Danielle Macbeth


Danielle Monique Macbeth is a Canadian philosopher whose work focuses on the philosophy of mathematics, the philosophy of language, metaphysics, and the philosophy of logic. She is T. Wistar Brown Professor of Philosophy at Haverford College in Pennsylvania where she has taught since 1989. Macbeth also taught at the University of Hawaii from 1986–1989.

Education and career

Macbeth received a Bachelor of Science degree in Biochemistry at the University of Alberta in 1977 before beginning her philosophical studies. She then went on to receive a Bachelor of Arts degree in Philosophy and Religious Studies at McGill University in Montreal in 1980 and received her PhD from University of Pittsburgh in 1988. She wrote her dissertation under John Haugeland, and studied also with Wilfrid Sellars, John McDowell, and Robert Brandom. Macbeth has received numerous awards and fellowships including NEH Grants, and an ACLS Frederick Burkhardt Residential Fellowship. In 2002-2003, she was a Fellow at the Center for Advanced Study in Behavioral Sciences in Palo Alto, California.
Macbeth is the author of two books, Frege’s Logic and Realizing Reason: A Narrative of Truth and Knowing.

Philosophical work

''Frege's Logic''

In Frege's Logic, Macbeth proposes a new reading of Frege’s notation and logical project. Rather than treating Begriffsschrift as a notational variant of quantificational logic, Macbeth proposes that reasoning in Begriffsschrift is more like the diagrammatic reasoning of the geometrician or algebraicist. She argues that philosophers and mathematicians alike have failed to recognize the revolutionary powers of Begriffsschrift in its expressive and demonstrative capacities.

''Realizing Reason''

Realizing Reason, her most recent book, takes a Hegelian approach to the philosophy of mathematics and traces developments in philosophy, logic, mathematics, and physics beginning with Aristotle in order to illuminate how reason has come to be realized as a power of knowing.

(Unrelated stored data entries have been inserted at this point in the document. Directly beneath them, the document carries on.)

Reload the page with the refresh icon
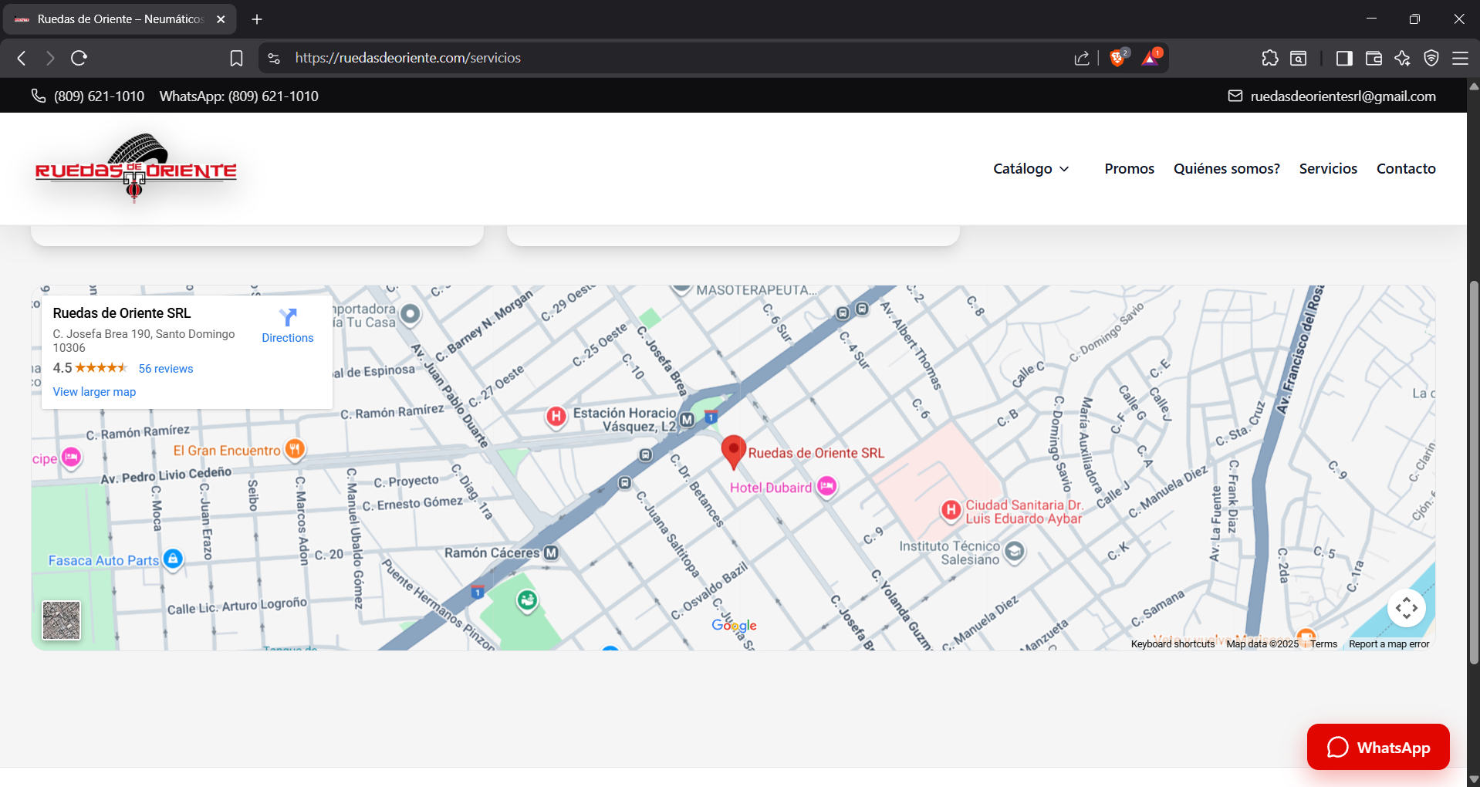This screenshot has width=1480, height=787. (x=79, y=58)
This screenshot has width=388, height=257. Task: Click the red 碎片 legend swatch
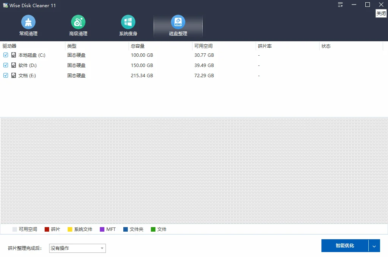(x=47, y=229)
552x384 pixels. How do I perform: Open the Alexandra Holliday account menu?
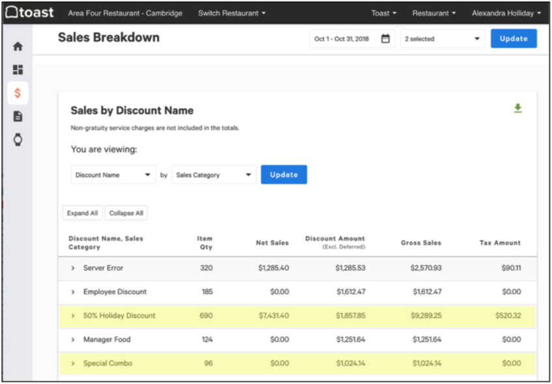pos(506,13)
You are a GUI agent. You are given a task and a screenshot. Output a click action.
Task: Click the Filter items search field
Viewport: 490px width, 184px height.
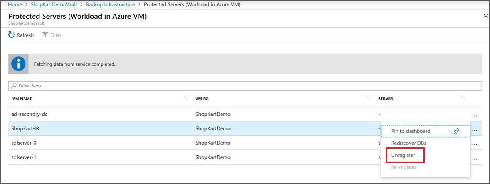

She focuses on three periods: Ancient Greece, early modern mathematics, physics, and philosophy, and late nineteenth-century and early twentieth-century mathematics and physics. Macbeth argues that with her new reading of Frege, we can finally break out of the Kantian framework that remains in place even in twentieth-century analytic philosophy and thereby finally understand how contemporary mathematics enables real extensions of our knowledge on the basis of strictly deductive reasoning. Thus, she demonstrates how pure reason has finally been realized as a power of knowing.
Macbeth has also published many articles on a wide range of topics in the history and philosophy of mathematics, the philosophy of language, the philosophy of mind, and pragmatism.